Comme de nombreux catholiques irlandais de Boston, O'Barry descend d'une famille arrivée au Massachusetts en 1848, fuyant la grande famine qui décima la population irlandaise au XIXé siècle. Il dirige avec ses deux frères une chaine de supermarchés s'étendant sur toute la Nouvelle-Angleterre.
"J'étais un très jeune garçon" raconte O'Barry. "Un matin, j'étais couché dans mon lit, lorsque j'entendis un bruit étrange, comme les cris d'une folle. C'était au printemps ; dehors les oiseaux chantaient, le soleil brillait, le ciel était bleu. Je crus un moment à une bourrasque, mais en voyant les arbres immobiles je me rendis compte que ce n'était pas le vent.
"Je me levai, m'habillai, et descendis à la cuisine, ou je trouvai mon père assis à table. Il avait les yeux pleins de larmes ; je ne l'avais encore jamais vu pleurer. Ma mère me dit qu'on venait de téléphoner de New York que mon grand-père était mort. Bien qu'âgé, il se portait comme un charme, et son décès était tout à fait inattendu."
Cela se passait avant que O'Barry connaisse la légende de la fée de la mort ; quand il l'eut apprise, il se remémora les lamentations entendues le jour de la mort de son grand-père. Il devait les écouter à nouveau en 1946. Il était alors officier d'administration dans l'armée de l'Air américaine, et servait en Extrême-Orient. A six heures, un matin du mois de mai, il fut réveillé par un faible cri. "Cette fois, dit-il, je sus aussitôt de quoi il s'agissait. Dressé dans mon lit, les cheveux hérissés, j'écoutai le son monter et décroître comme une sirène d'alerte aérienne. Puis il s'éteignit, et je me retrouvai terriblement accablé, car je savais que mon père était mort. Quelques jours après, j'en reçus la confirmation."

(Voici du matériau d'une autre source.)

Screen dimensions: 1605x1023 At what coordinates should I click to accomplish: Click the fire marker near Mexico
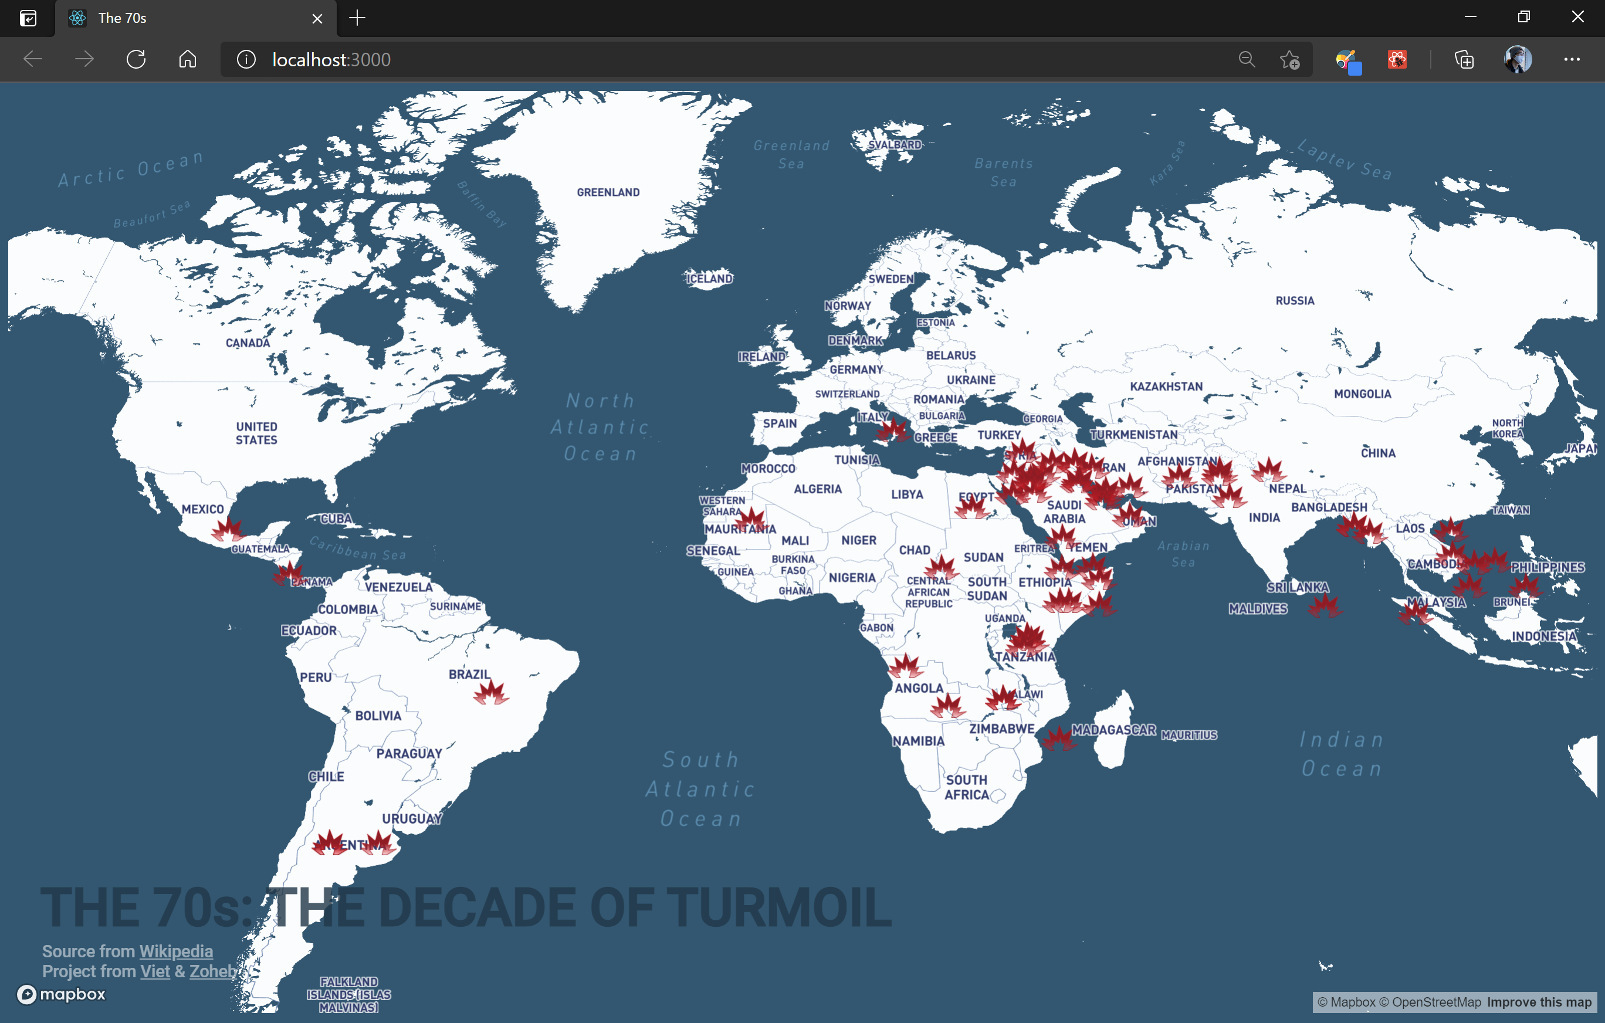click(228, 530)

Dix-sept ans plus tard, O'Barry entendit pour la troisième fois la voix terrifiante de la fée. Il se trouvait seul à Toronto, au Canada, en voyage d'affaires et d'agrément.
"J'étais cette fois encore au lit ; je lisais les journaux du matin, quand l'horrible bruit frappa soudain mes oreilles. Je pensai à ma femme, à mon jeune fils, à mes deux frères, et je me dis : "Mon dieu, faites que ce ne soit pas l'un d'eux." Mais, pour une raison inconnue, je savais que ce ne l'était pas."
Cela se passait le 22 novembre 1963, peu après midi, et la fée irlandaise pleurait la mort d'une connaissance de O'Barry - John F.Kennedy, président des Etats-Unis.